When they decided to turn Umberto Eco’s novel The Name of the Rose into a film, they pretty much managed to push all of my movie-going buttons. Were I given millions of dollars and a producer’s job, I could not ask for a better star, setting, genre, and plot.
Start with the location: I can be a sucker for settings. Place any movie — no matter how mediocre in other respects — in a cool-looking spaceship, or at a polar research lab, or in a submarine, and I’ll drop the remote long enough to watch, at least for a few minutes. But until Rose came along in 1986, I would not have put a 13th-century Italian monastery into that category.
Director Jean-Jacques Annaud, filming near Rome and in West Germany, cranks up the atmospherics of Rose with catacombs (real), labyrinths (fake), cemeteries, and … what exactly is in that imposing tower (pictured below left), I wonder?
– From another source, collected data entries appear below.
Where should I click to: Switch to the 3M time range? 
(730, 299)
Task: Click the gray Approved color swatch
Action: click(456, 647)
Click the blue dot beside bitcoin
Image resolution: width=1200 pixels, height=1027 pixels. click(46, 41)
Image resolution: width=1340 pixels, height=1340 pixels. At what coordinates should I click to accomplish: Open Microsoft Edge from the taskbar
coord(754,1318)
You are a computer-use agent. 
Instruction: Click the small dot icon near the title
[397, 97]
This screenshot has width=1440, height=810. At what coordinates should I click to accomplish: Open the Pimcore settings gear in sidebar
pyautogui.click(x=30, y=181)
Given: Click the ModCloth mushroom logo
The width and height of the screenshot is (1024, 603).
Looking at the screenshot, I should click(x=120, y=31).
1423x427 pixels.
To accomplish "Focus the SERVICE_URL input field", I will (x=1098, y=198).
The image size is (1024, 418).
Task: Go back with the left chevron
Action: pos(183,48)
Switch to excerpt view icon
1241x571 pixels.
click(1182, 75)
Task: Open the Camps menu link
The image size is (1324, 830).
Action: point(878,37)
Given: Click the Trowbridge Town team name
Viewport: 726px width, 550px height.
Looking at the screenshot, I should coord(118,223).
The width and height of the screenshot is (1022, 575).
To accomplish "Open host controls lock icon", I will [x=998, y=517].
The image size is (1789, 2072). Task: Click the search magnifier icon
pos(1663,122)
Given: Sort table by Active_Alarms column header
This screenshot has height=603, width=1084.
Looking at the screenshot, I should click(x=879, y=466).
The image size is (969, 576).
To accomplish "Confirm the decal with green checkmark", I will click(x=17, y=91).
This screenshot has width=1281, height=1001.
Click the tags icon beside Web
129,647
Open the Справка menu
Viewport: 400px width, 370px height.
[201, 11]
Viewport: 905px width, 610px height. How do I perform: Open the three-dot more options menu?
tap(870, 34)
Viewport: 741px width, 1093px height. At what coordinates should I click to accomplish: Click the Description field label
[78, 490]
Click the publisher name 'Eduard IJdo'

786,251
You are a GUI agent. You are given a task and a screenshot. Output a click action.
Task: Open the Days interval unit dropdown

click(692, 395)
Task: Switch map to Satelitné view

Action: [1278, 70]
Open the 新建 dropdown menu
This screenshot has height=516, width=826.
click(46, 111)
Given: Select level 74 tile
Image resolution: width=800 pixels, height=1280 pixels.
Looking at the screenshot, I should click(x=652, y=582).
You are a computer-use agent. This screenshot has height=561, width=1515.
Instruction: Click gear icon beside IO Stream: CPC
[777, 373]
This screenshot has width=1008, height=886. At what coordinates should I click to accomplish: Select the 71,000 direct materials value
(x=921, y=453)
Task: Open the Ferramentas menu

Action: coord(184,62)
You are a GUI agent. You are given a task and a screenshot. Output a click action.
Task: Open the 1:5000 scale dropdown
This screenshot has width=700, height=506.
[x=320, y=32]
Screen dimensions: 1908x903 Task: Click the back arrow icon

Into this Dark Ages milieu comes one of my favorite movie stars, Sean Connery. When abbey denizens begin turning up dead, Connery’s monk is forced into the role of Sherlock Holmes, aided by his young protégé (Christian Slater in his first role). Ancient books — thousands of them — play a pivotal role in the story.
So now I have everything I could ask for: Connery, a delicious mystery, a focus on rare books and, above all, one really, really cool setting. Grade: A-
Director: Jean-Jacques Annaud Cast: Sean Connery, F. Murray Abraham, Michael Lonsdale, Christian Slater, Valentina Vargas Release: 1986
Watch Trailer (click here)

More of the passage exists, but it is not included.